WORK INSTRUCTIONS | Go line by line through the entries below and copy those containing the string "value".

Stored records |
▽

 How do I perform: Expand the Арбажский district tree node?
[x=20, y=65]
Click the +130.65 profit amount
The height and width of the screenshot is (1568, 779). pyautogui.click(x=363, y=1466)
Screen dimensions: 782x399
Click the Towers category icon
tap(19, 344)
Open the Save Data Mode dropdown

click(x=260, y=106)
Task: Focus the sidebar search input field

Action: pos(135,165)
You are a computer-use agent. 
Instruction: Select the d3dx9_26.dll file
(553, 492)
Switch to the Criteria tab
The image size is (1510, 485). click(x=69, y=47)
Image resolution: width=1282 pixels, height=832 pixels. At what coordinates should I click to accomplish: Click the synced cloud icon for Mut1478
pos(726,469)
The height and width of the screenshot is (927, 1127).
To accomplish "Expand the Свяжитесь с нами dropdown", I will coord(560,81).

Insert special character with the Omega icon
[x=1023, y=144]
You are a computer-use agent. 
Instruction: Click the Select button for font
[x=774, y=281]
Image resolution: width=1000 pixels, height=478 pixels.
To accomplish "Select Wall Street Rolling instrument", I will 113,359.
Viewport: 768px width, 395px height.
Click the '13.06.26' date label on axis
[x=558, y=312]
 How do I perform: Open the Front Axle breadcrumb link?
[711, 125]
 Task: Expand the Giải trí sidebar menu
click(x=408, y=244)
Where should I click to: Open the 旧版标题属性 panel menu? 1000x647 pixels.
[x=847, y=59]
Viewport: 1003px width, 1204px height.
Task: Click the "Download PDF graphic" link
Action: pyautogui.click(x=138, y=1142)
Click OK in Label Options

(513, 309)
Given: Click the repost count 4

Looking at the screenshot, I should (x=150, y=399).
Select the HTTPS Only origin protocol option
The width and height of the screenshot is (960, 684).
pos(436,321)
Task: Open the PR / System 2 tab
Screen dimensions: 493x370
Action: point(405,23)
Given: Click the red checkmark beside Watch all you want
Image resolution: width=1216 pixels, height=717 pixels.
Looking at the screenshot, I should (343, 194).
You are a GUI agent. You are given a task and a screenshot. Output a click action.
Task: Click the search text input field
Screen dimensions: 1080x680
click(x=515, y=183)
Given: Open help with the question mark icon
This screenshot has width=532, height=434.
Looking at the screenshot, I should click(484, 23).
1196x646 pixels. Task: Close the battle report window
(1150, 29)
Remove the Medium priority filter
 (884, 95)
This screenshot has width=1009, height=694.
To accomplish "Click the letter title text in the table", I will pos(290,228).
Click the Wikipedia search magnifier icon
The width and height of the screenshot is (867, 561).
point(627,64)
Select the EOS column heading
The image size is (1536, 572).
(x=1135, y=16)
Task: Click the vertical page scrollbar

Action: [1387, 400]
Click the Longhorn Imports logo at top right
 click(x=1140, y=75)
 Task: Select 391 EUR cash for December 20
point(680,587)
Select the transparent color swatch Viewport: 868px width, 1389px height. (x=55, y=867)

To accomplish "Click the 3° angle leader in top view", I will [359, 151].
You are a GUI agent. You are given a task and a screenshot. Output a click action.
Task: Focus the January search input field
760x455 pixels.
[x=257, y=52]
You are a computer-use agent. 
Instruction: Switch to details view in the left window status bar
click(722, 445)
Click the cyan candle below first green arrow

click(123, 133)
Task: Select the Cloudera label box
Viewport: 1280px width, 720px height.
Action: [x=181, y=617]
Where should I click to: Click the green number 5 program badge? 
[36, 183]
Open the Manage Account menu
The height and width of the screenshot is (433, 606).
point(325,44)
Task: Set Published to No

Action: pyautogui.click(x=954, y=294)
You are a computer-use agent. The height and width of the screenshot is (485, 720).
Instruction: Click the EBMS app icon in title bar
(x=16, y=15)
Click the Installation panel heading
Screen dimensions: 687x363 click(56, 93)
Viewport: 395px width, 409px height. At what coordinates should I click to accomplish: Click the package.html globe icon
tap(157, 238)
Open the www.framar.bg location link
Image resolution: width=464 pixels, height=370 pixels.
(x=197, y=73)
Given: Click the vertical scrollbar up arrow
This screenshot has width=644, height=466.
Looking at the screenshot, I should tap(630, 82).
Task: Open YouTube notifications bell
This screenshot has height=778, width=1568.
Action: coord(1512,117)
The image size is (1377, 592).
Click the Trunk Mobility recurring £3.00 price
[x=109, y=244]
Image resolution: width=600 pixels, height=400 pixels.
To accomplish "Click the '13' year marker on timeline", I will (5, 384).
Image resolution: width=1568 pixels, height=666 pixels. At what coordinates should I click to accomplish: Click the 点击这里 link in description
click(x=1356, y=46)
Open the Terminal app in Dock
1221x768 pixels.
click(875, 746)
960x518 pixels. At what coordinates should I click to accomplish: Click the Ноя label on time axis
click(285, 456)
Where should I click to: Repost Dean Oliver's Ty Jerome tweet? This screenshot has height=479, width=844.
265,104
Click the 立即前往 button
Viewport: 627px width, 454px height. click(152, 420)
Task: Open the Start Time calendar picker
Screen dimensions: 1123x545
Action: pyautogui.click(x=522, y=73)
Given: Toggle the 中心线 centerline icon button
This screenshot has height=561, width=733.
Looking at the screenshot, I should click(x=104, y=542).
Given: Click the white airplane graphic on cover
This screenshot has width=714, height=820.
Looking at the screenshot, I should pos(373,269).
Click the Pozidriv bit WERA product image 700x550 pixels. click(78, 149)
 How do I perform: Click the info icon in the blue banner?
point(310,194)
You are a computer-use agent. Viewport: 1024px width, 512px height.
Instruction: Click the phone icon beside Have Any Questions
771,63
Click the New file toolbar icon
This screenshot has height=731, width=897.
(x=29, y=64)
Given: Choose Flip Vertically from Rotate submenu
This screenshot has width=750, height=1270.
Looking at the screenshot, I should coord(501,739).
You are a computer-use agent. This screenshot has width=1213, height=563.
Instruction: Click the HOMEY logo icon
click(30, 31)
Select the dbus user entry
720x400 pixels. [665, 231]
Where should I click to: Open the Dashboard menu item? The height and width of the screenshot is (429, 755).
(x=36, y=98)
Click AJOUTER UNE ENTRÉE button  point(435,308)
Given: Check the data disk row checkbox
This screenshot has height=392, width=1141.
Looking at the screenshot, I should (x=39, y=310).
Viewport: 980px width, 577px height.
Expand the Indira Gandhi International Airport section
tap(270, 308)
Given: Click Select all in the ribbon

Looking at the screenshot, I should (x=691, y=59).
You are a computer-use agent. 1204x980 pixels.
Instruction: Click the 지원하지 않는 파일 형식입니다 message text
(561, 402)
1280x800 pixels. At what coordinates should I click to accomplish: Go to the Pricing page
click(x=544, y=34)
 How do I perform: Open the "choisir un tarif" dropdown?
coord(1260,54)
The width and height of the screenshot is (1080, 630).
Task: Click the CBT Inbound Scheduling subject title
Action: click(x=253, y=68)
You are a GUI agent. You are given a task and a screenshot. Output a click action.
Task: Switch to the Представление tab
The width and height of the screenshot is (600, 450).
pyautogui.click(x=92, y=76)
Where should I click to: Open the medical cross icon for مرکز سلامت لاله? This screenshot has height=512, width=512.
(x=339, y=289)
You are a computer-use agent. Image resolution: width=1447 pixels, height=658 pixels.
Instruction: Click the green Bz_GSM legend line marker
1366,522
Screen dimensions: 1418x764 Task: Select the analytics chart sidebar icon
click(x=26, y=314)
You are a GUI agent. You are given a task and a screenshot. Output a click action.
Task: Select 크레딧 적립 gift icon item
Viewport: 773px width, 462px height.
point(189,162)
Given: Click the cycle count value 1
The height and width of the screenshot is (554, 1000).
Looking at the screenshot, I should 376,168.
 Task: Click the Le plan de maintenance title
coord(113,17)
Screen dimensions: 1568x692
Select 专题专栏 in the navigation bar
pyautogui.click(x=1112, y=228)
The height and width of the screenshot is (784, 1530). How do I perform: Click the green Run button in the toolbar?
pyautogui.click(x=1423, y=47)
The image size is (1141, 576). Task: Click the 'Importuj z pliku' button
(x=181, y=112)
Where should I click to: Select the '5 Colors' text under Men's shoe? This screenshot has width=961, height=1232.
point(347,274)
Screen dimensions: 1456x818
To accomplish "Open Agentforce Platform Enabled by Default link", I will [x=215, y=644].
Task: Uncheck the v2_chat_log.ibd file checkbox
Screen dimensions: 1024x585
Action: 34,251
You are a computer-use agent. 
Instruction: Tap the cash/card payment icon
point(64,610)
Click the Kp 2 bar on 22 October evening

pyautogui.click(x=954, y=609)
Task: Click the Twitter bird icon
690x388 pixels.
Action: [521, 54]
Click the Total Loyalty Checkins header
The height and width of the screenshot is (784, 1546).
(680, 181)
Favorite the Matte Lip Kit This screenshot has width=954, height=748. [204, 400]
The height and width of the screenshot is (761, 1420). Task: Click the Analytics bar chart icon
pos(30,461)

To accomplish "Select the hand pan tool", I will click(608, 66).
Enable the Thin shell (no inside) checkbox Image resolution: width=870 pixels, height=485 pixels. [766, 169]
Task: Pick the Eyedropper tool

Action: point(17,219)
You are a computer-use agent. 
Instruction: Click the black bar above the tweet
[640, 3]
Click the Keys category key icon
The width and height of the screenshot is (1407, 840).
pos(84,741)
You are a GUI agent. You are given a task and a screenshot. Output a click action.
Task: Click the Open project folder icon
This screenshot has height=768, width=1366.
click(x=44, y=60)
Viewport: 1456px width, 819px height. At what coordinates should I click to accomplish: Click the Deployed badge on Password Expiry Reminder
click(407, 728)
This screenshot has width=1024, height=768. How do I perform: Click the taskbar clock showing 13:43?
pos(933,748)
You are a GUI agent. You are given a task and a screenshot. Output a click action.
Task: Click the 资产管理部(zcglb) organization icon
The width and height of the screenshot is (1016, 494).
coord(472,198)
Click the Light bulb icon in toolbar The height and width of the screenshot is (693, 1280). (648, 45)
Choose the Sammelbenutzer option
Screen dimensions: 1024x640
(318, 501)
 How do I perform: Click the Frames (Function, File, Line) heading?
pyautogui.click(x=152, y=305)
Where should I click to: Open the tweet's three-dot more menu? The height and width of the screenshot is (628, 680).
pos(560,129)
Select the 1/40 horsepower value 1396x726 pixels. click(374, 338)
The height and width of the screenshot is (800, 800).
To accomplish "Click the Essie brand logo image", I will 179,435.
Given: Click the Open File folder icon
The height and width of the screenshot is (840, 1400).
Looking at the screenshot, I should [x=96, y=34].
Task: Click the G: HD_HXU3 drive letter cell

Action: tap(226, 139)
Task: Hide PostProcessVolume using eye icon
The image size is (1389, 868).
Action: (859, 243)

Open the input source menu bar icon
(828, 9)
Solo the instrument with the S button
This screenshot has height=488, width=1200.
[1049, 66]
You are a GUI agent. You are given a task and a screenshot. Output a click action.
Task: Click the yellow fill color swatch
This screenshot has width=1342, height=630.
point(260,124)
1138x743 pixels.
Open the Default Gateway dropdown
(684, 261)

△

WRITTEN RESPONSE |
Given: Click the cycle count value 1
Select the 1/40 horsepower value 1396x726 pixels. click(374, 338)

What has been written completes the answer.